Elle avait toujours posé au caractère viril et tenait à sa réputation de femme forte. C’est ainsi qu’elle entendait en ce moment masquer sa propre anxiété en ne parlant que des sombres appréhensions du bon charbonnier :

— J’ai beau le rassurer en lui montrant que Victor est moins exposé quun autre, il ne veut rien admettre. Voyez s’il est peu raisonnable ! Il n’a pas même confiance en vous ! Et savez-vous pourquoi ?

Tremblant, Théodore fit un vague geste de surprise :

— Parce que vous ne lui avez pas fait lire comme d’habitude la lettre de votre fils… « Pour sûr que Théodore veut nous cacher quelque chose », répète-t-il sans cesse.
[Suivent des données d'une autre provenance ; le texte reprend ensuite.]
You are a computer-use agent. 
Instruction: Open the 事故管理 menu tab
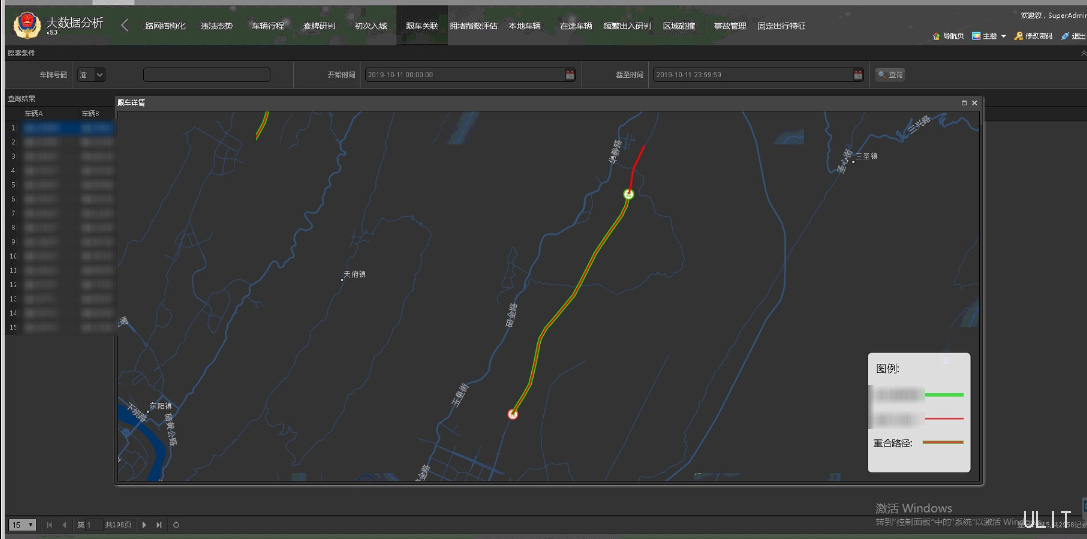point(730,26)
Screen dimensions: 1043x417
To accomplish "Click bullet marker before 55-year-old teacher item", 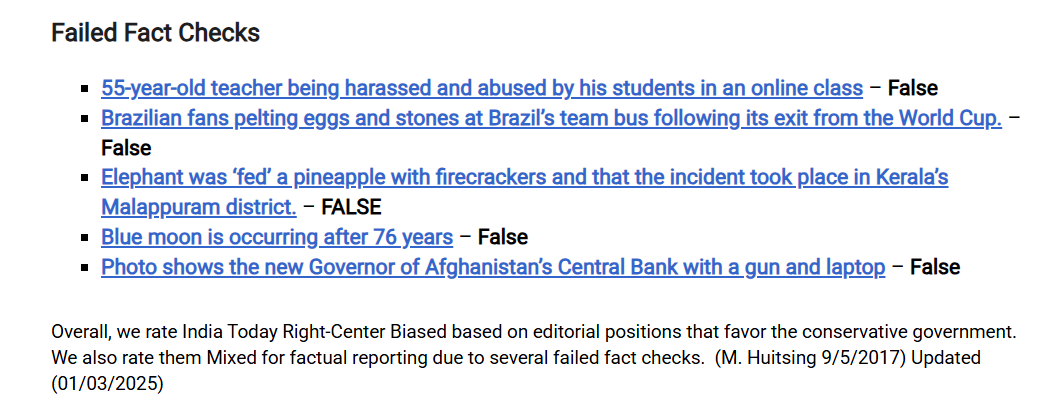I will coord(84,88).
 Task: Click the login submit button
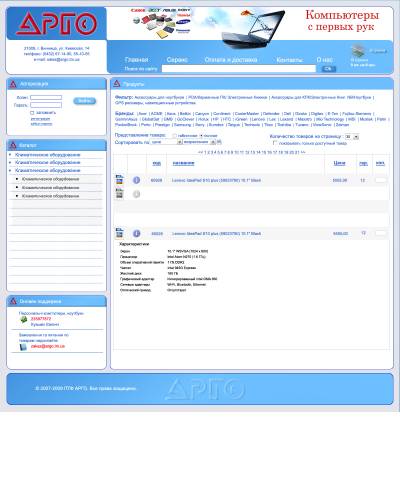click(84, 101)
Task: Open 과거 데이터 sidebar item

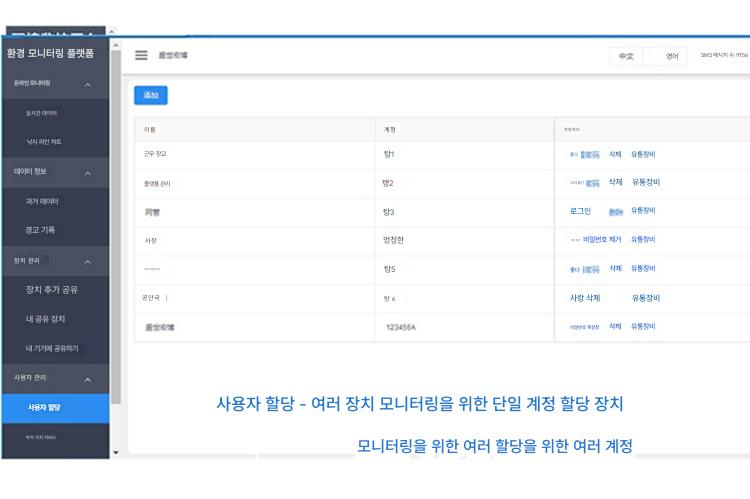Action: click(40, 201)

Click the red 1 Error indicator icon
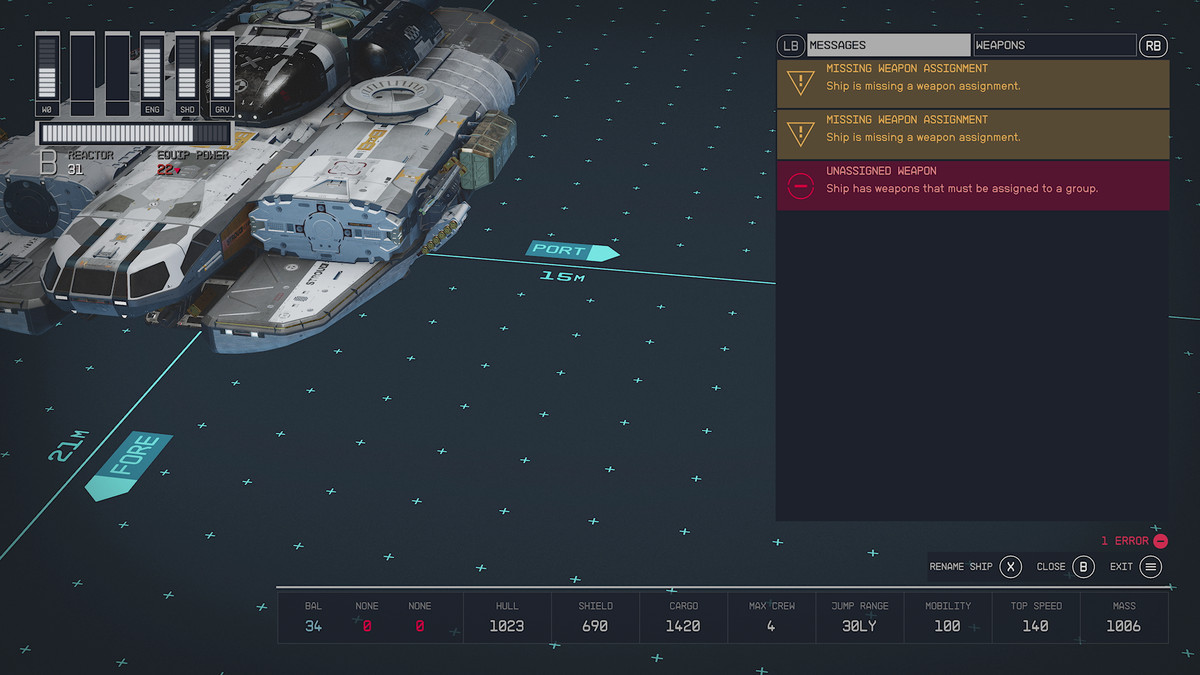click(x=1160, y=541)
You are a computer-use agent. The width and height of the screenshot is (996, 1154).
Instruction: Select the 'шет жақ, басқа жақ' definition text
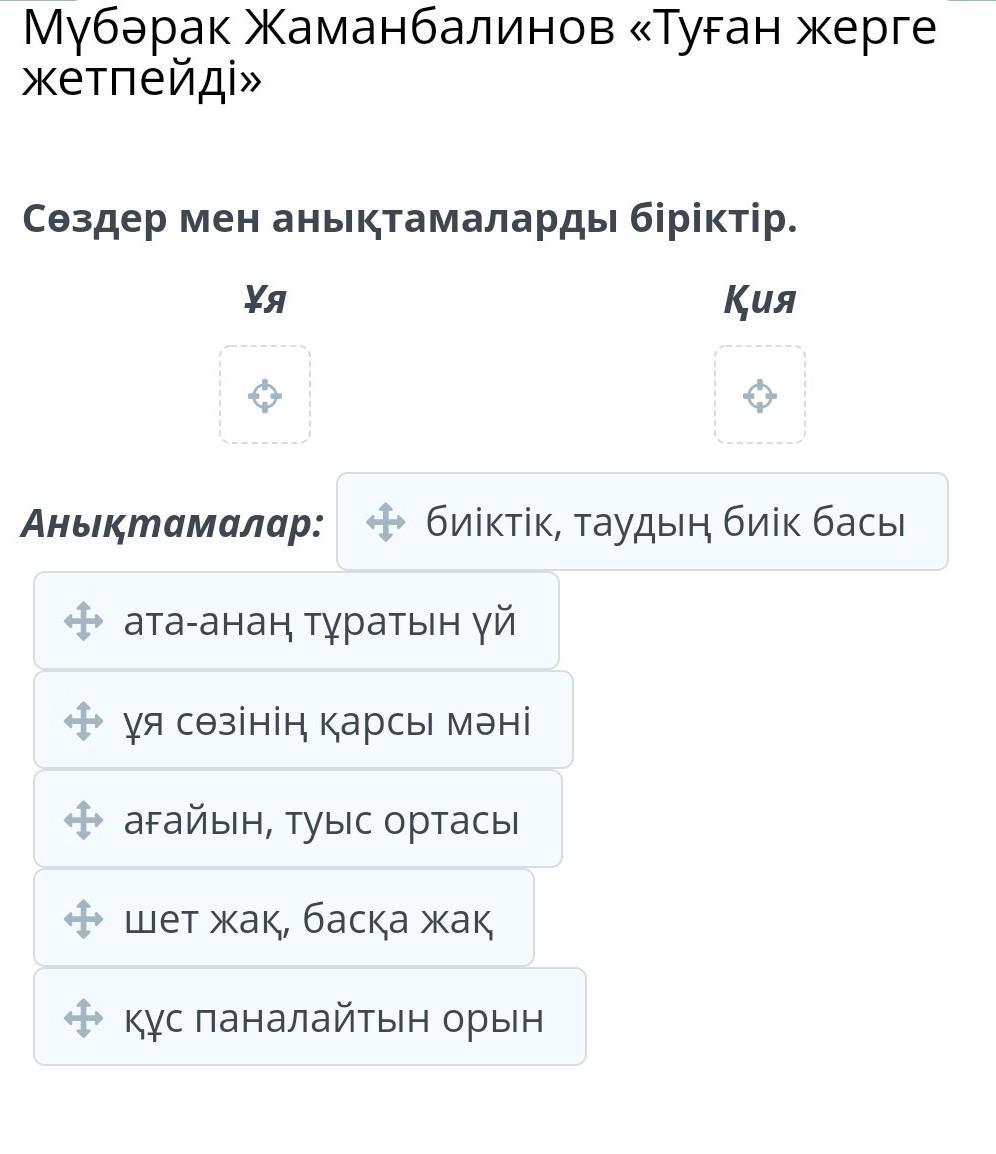pyautogui.click(x=308, y=918)
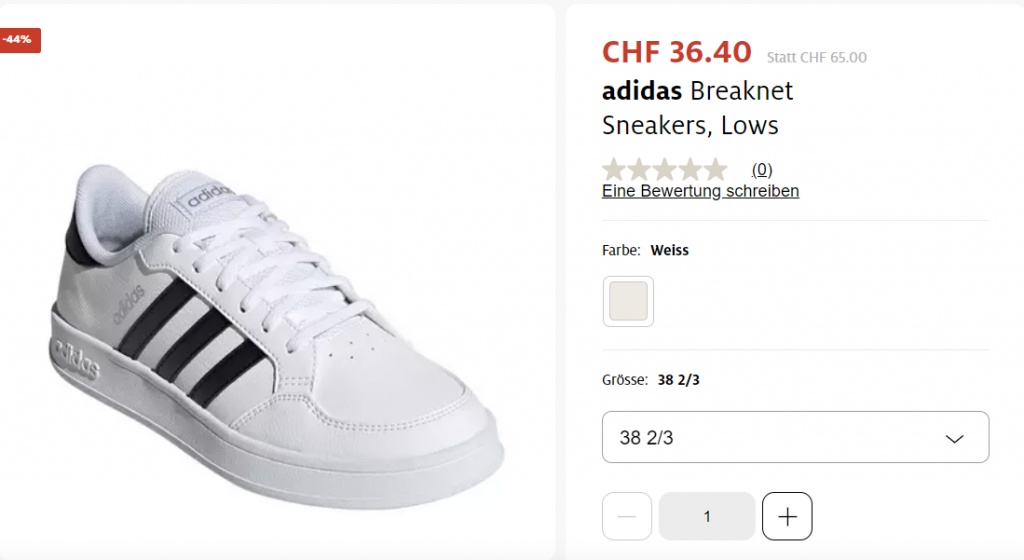The height and width of the screenshot is (560, 1024).
Task: Select the Weiss color swatch
Action: pyautogui.click(x=628, y=301)
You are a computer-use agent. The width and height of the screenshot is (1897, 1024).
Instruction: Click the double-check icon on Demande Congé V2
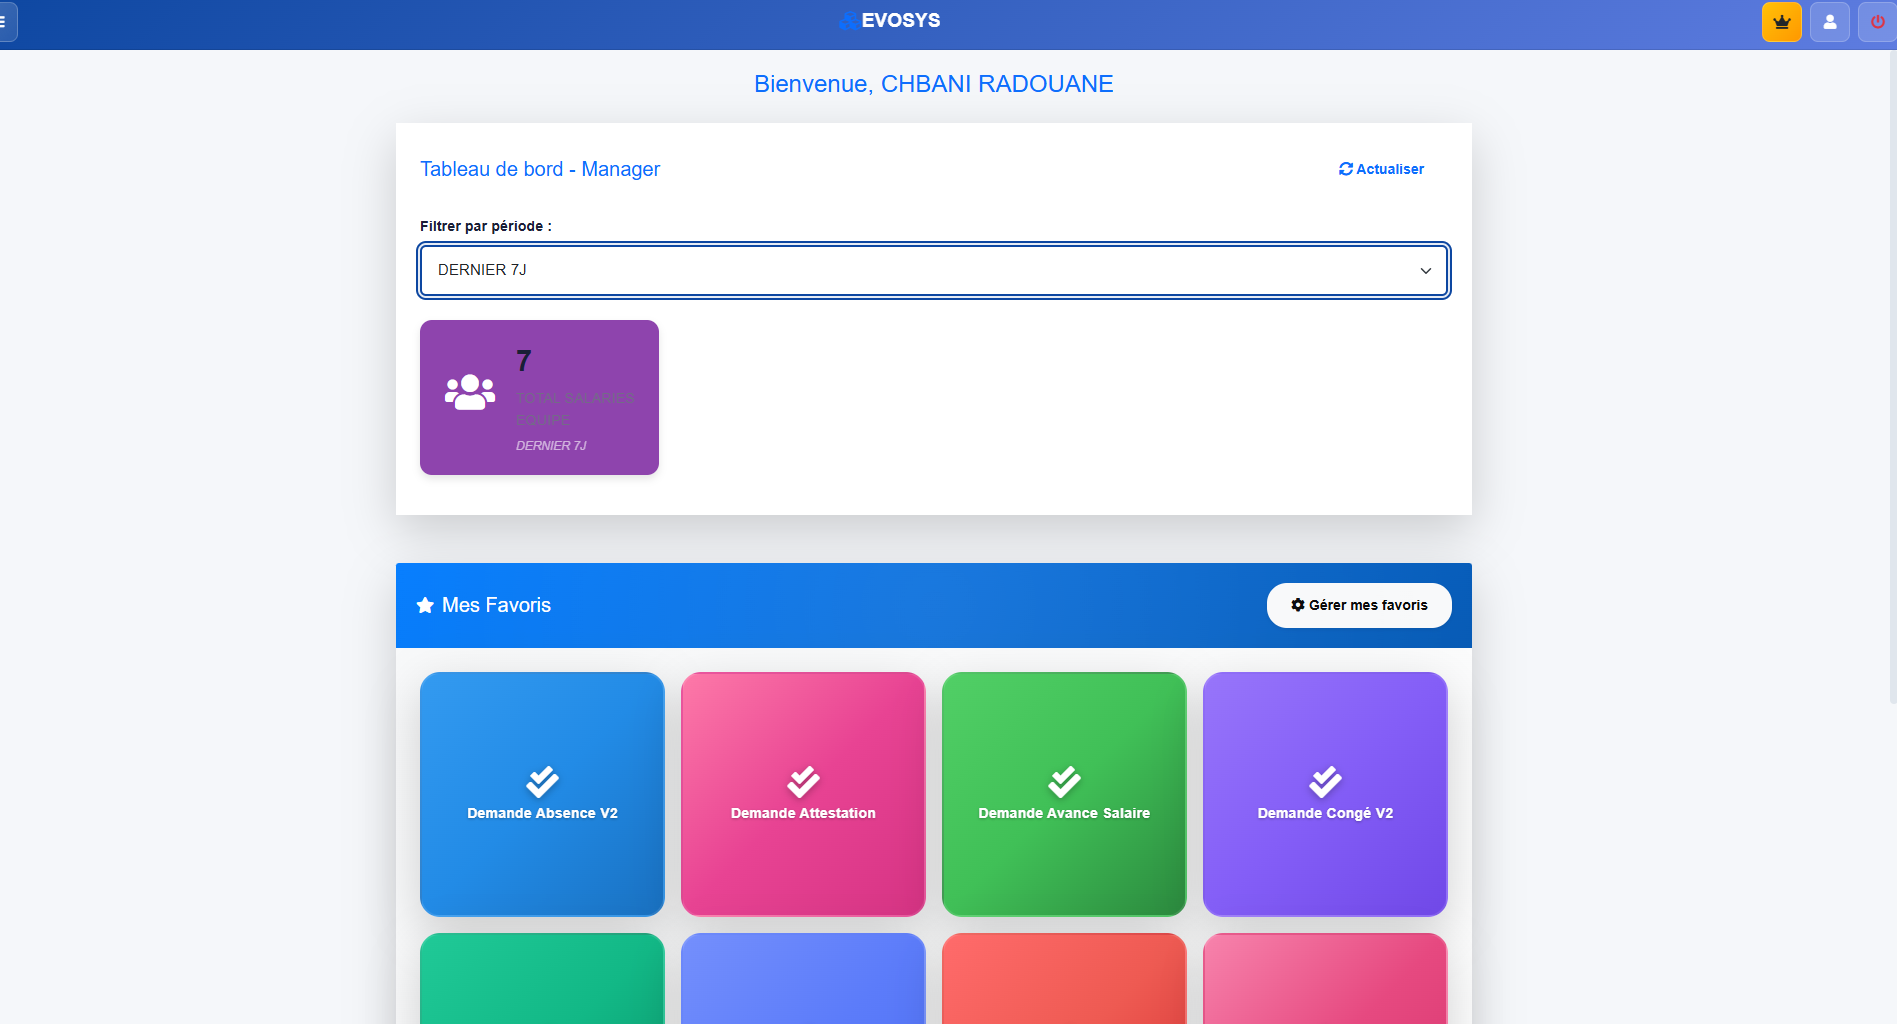coord(1325,782)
C’est une idée fixe. Alors, afin de le calmer je lui ai dit que je vous prierais moi-même de me montrer la lettre de M. James… Et voilà pourquoi je suis ici. On doit tout se dire, n’est-ce pas Mademoiselle, entre pauvres parents comme nous ?

Cette femme habituée à commander et qui jouissait chez elle d’une autorité despotique, avait quelque chose de presque suppliant dans la voix. Rien qui ne parût plus simple que de satisfaire à sa demande. Et pourtant, le coiffeur et sa fille gardaient le silence dans une attitude pleine d’embarras. Ils ne savaient que répondre.

— Voyons, poursuivit Mme De Bouck avec inquiétude, il n’y a rien dans la lettre de M. James que l’on doive nous cacher, n’est-ce pas ?… Vous l’avez dit du reste à mon mari : elle ne contient pas davantage que celle de Victor. Alors, pourquoi ne pas me la communiquer ? La tranquillité de mon mari dépend de votre obligeance. Il est comme saint Thomas, vous comprenez…

Le coiffeur avait eu le temps de prendre sur lui :

— Mais je vous répète Mme De Bouck, balbutiait-il, je vous répète que… Enfin, James ne parlait que de M. Prosper. N’est-ce pas, fille, que Mme De Bouck peut nous croire… Et d’ailleurs cette lettre, je ne l’ai plus…

— Oui, déclara vivement la jeune fille, mais avec une nervosité trop mal contenue pour qu’elle ne trahît pas un filial mensonge, cette lettre nous l’avons brûlée.

— Vraiment ! s’écria la charbonnière avec une pointe d’impatience à peine dissimulée. J’aurais cru, moi, que l’on gardait ces lettres de soldat comme un trésor…

— Croyez, Madame, reprit Martha avec plus de calme, que ce n’est pas sans un serrement de cœur que nous détruisons ces chers papiers. Mais il le faut. Vous ignorez peut-être que nous sommes spécialement surveillés par un ancien client de mon père.

— Je sais… Un certain Mosheim, se disant Alsacien…

— Prenez garde ! fit le coiffeur qui s’effrayait rien qu’à entendre le nom du voyageur de commerce. C’est un vilain bougre qui ne cherche qu’une occasion de nous dénoncer…

— Je ne comprends pas vos craintes, reprit la charbonnière d’un ton rogue. C’est presque de la naïveté, permettez-moi de vous le dire. Il est si facile de cacher des lettres… Je vous garantis bien que celles de Victor échapperaient chez moi aux plus minutieuses perquisitions…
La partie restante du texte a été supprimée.